CAROLINE WAS SHOWN INTO the Red Room, forever referred to by Roosevelt loyalists as the Room of the Great Error. She had received a last-minute invitation to a “family” dinner, which could well mean, considering the Roosevelt family, fifty people. But it was indeed, for the most part, family. Alice and her husband, Nick Longworth, were already there, with, to Caroline’s surprise, the sovereign himself, who sprang to his feet, rather like a Jack-in-the-box, and said, just like his music-hall imitators, “Dee-light-ed, Mrs. Sanford. Come sit here.
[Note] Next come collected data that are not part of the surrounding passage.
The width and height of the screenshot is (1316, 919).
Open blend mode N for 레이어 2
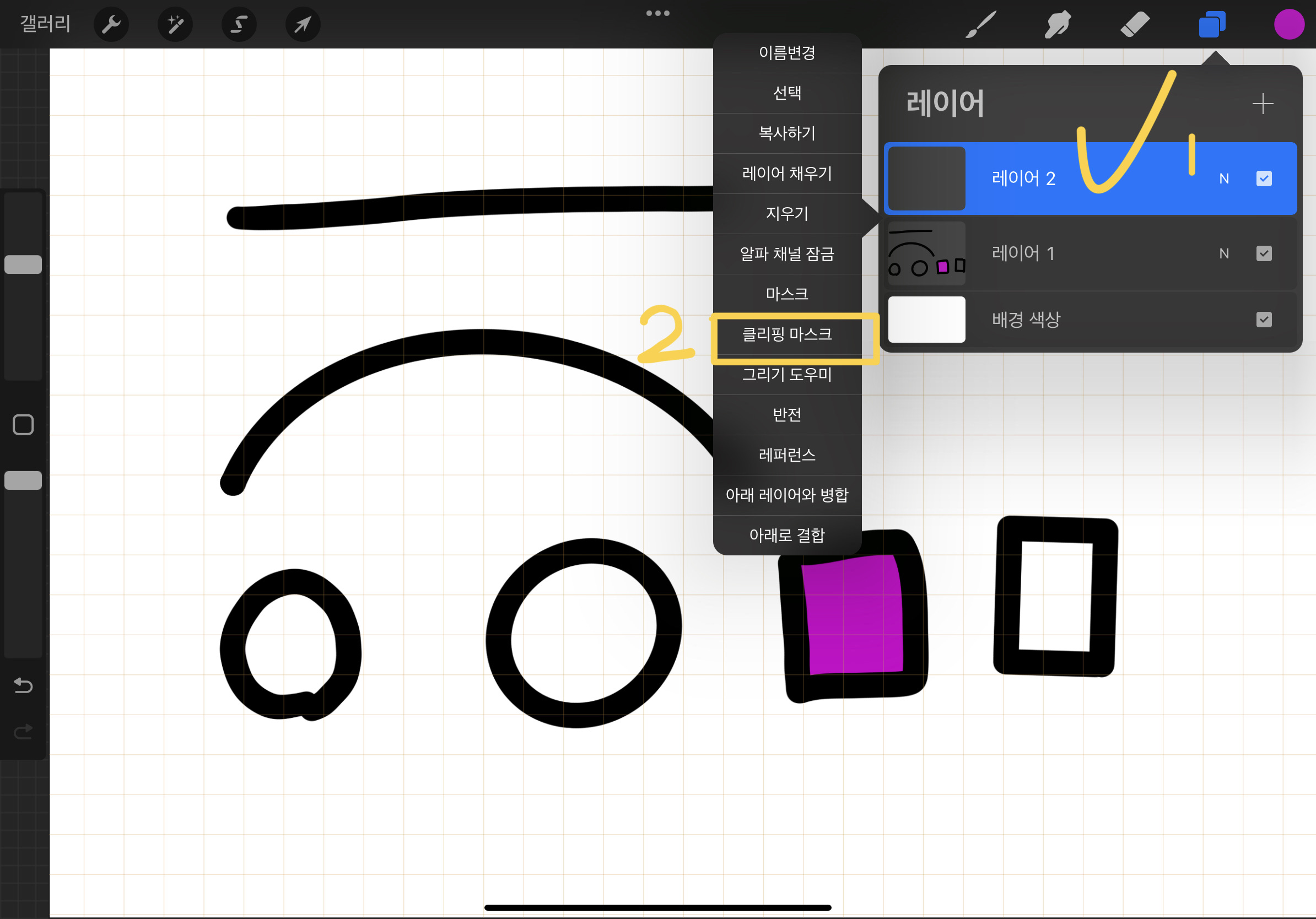point(1224,179)
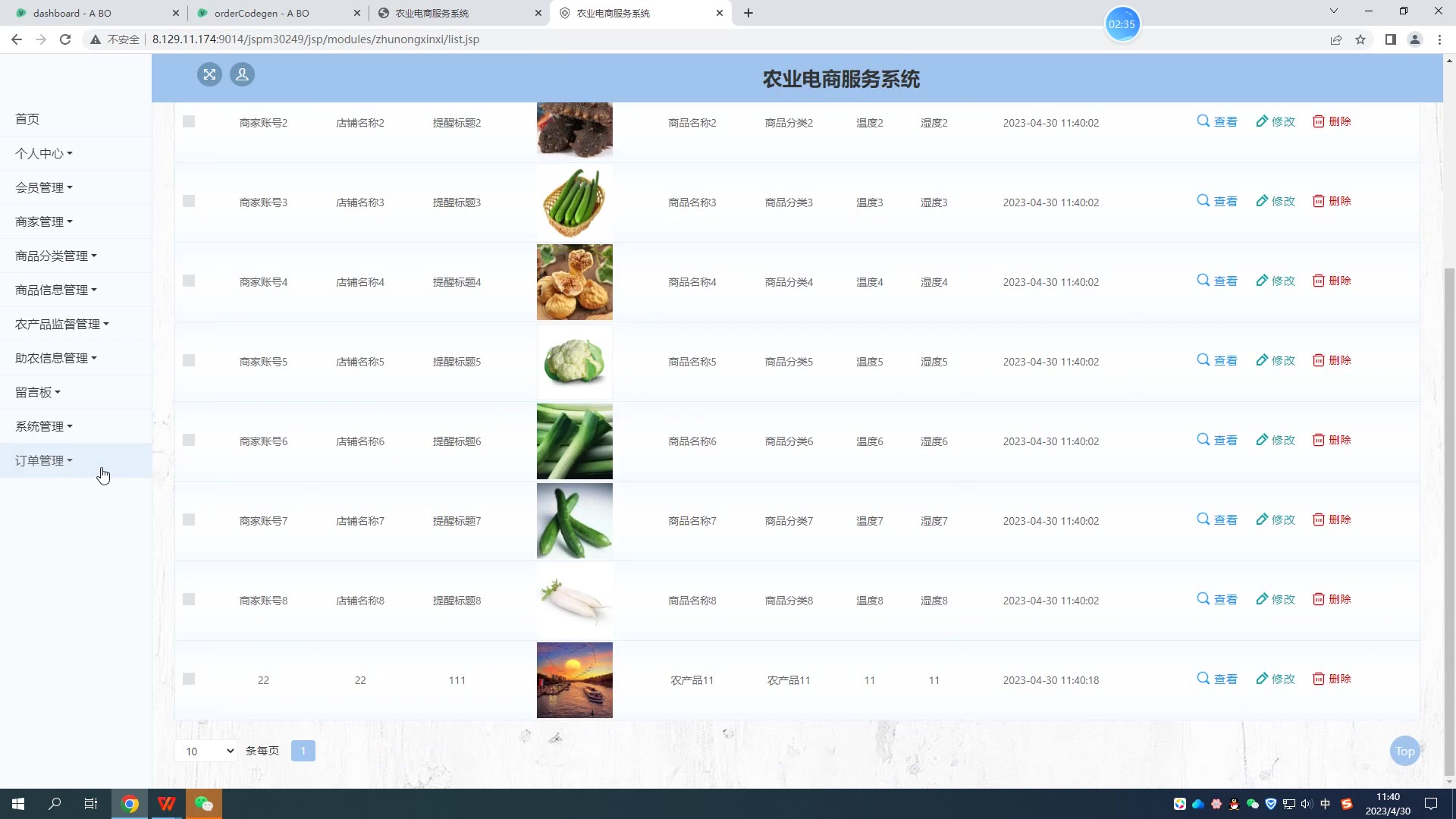Click the delete icon for row 22

(x=1319, y=679)
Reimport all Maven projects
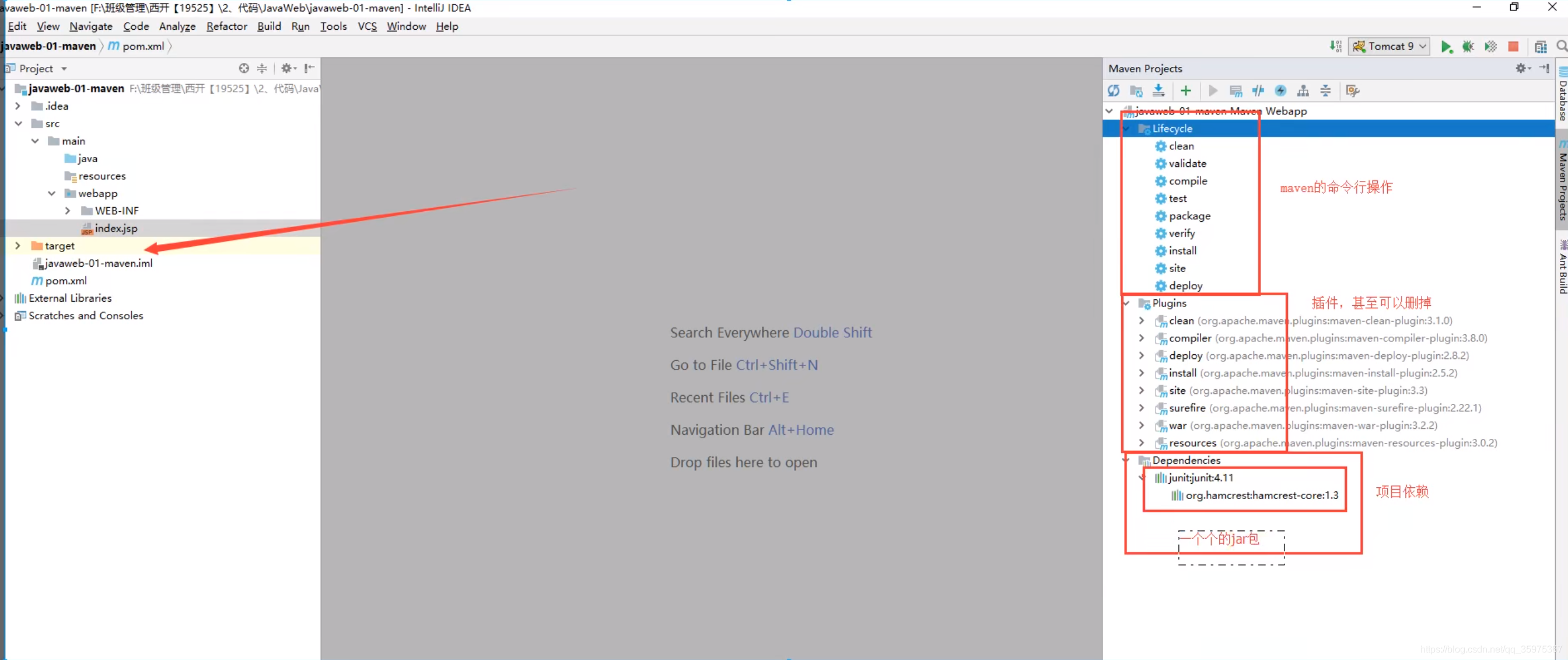Screen dimensions: 1568x660 coord(1114,90)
By me.”

“Why not by us?” asked Alice.

“Because I want to talk to her and not to you.”

“There is no reason,” said Alice, “to be rude, simply because I’m the wife of a mere member of the House…”

But the President had turned his back on daughter and son-in-law, and led Caroline to a settee near the door, so situated that if the door was open, as now, the settee was invisible. Roosevelt practiced several unpleasant grimaces on Caroline, before he began. “You know about the Archbold letters?”

Caroline nodded. Trimble had received copies of a number but not the entire set. “I gather your brother Blaise has seen the lot.”

“We’re not speaking at the moment.”

“But if he decides to publish, they will appear in the Tribune .”

“If I decide to publish, they will appear in the Tribune .”

Roosevelt clicked his teeth three times, as if sending out a coded message to a ship in distress at sea. Then he removed his pince-nez and polished it thoroughly with a scrap of chamois. Caroline noticed how dull the eyes were without the enhancement of shining magnifying glass. “You are the majority shareholder?”